Kestrel Interfaces

As a threat hunting language, Kestrel is designed to access a variety of data sources and execute encapsulated analytics in every possible way, besides assembling retrieval, transformational, enriching, and inspective hunt steps into huntflows. In another word, Kestrel deals with different data sources in its retrieval hunt steps as well as different analytics in its enriching hunt steps. It is important to have an abstraction to be adaptable and extensible for data sources and analytics—the design of Kestrel interfaces.

Interface Illustration.

Illustrated in the figure above, Kestrel uses a two-level abstraction for both data source and analytics: (i) a data source or analytics interface defines how a data source or analytics executes, i.e., input, output, plus execution mechanism, and (ii) each data source or analytics is developed to be executed under one or more interfaces.

Each interface has one or multiple schema strings, for example, stixshifter:// for the STIX-shifter Data Source Interface and docker:// for the Docker Analytics Interface.
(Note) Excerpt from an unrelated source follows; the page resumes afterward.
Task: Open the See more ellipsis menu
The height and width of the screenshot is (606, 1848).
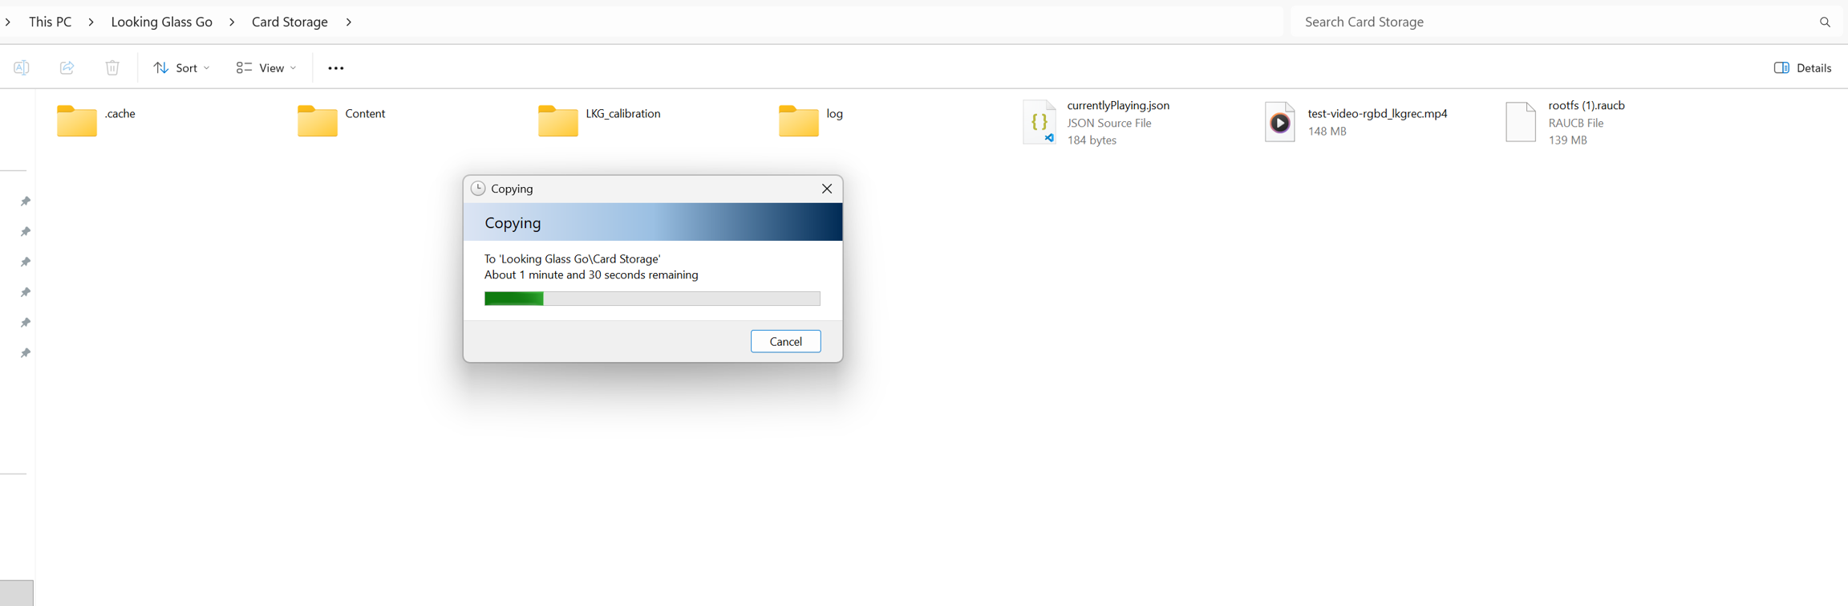Action: pyautogui.click(x=336, y=68)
To use a specific data source or analytics, a user specifies an identifier of the data source or analytics as schema://name where name is the data source name or analytics name.

Data Source Interfaces

Kestrel currently implements two data source interfaces: STIX-shifter Data Source Interface and STIX bundle Data Source Interface. The former employees STIX-shifter as a federated search layer to reach to more than 30 different data sources via STIX-shifter connectors. The latter points to canned STIX bundle data for demo or development purposes.
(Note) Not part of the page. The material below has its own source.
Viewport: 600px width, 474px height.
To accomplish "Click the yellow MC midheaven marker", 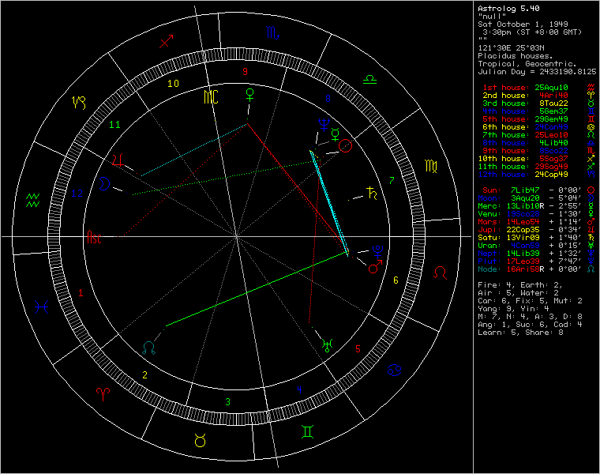I will point(212,96).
Find how to setup/use data sources in Kestrel at Connect to Data Sources.

In real-world hunts, it is preferred to use a data source through STIX-shifter Data Source Interface to avoid re-implementing data pipelines that exist. As a hunter or hunting platform developers, you may identify the STIX-shifter connectors to be used in your orgainzation and customize them, e.g., update the translation mapping according to your specific data schema. If no STIX-shifter connector exists for your data source, you can follow the STIX-shifter connector development guide to create one from a template by providing the API to the data source as well as the mappings to/from STIX for translation.

You are not required to use STIX-shifter or the STIX-shifter Data Source Interface. If you know how to get data in STIX observations from your data sources, you can add new data sources to STIX bundle Data Source Interface to connect to your data sources. If you don’t like STIX and want direct connection to Kestrel Data Representation, you can create a new data source interface to directly ingest data into firepit, the Kestrel data store. This can be achieved by creating a new Python class inheriting the AbstractDataSourceInterface class. More instructions are in Kestrel Data Source Interface and firepit documentation.

Analytics Interfaces

Kestrel currently implements two analytics interfaces: Python Analytics Interface and Docker Analytics Interface. The former defines/runs a Kestrel analytics as a Python function, while the latter defines/runs a Kestrel analytics as a Docker container.

Check out community-contributed Kestrel analytics at the kestrel-analytics repo to get an idea of what analytics are possible to do in Kestrel. All analytics in the repo can be invoked by either the Python or Docker analytics interface. To use them via the Python Analytics Interface, one needs to tell the interface where the analytic functions are by creating a pythonanalytics.yaml config file (sample provided at kestrel-analytics repo). To use them via the Docker Analytics Interface, one needs to do docker build with the Dockerfile provided in each analytics folder. Visit Setup Kestrel Analytics to learn more about how to setup analytics.

Bring Your Own Analytics

Of course these will not cover all analytics one needs in hunts. One can quickly wrap a Python function into a Kestrel Python analytics as described in Develop a Python Analytics. One can also build a Kestrel analytics as a Docker container by following the guide in Docker Analytics Interface and the blog Building Your Own Kestrel Analytics. It is obvious that a Kestrel analytics under the Docker interface can execute any code in any language, even binary without source code, or an API to other services. In fact, a Kestrel analytics under the Python interface can do the same by using the Python function as a proxy to invoke complex analytic logic in any languages or binaries.

If both analytics interfaces are still not enough, for example, one already have a collection of analytic functions as AWS Lambda functions, one can easily develops a new Kestrel analytics interface to run them. Similar to developing a new Kestrel data source interface, one needs to create a new Python class inheriting the AbstractAnalyticsInterface class. More instructions are in Kestrel Analytics Interface.